The 10 second lifting, 10 second lowering repetition speed (slow resistance training), originally invented and patented by Dr. Vincent "Ben" Bocchicchio, was suggested to Ken Hutchins by Dr. Bocchicchio. Hutchins further developed the protocol during Nautilus-funded osteoporosis research at the University of Florida in the early 80s. An identical method to the current Super Slow protocol was used in the 1940s by body builders as a plateau breaker under the name MC/MM or muscle contraction with measured movement. The repetition tempo used in MC/MM was 10/10. Therefore, Hutchins did not actually invent this type of training.
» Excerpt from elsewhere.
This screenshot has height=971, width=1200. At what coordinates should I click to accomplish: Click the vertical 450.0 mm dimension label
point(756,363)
The method incorporates very slow repetition speeds as compared to traditional resistance training methods, with emphasis on minimizing acceleration to reduce the force the body is exposed to during exercise and improve muscular loading. Super Slow workouts typically consist of one set of each exercise carried out to complete muscle fatigue. Ken Hutchins recommends performing each set for between 100 and 180 seconds. A frequency of twice weekly is recommended for most trainees, with even less frequency for more advanced trainees. Some research indicates that Super Slow produces superior results compared to traditional methods in as little as 10 weeks[1]
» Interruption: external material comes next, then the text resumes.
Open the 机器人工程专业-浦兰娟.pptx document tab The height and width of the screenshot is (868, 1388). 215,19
Slow repetitions may be beneficial to trainees working around injuries or conditions requiring extra caution, and may be useful for practicing proper form when learning new exercises. Many personal trainers who have abandoned Super Slow for general use, still use it as a method for teaching new exercises or evaluating clients' exercise form.

Similar methods include Fred Hahn's Slow Burn system and Adam Zickerman's Power of 10 method. Zickerman's Power of Ten is identical to Super Slow in rep speed and philosophy. Hahn's Slow Burn method does not subscribe to the strict 10/10 rep tempo, and uses a heavier weight load than Super Slow. In Slow Burn training, the weight load chosen renders muscle fatigue in 40–90 seconds. Hahn also recommends two sessions per week for the vast majority of trainees. The word burn in Slow Burn is used to describe efficient fat burning via the use of a low carbohydrate eating regimen not the feeling of burning muscles while doing the exercises.

See also[edit]

References[edit]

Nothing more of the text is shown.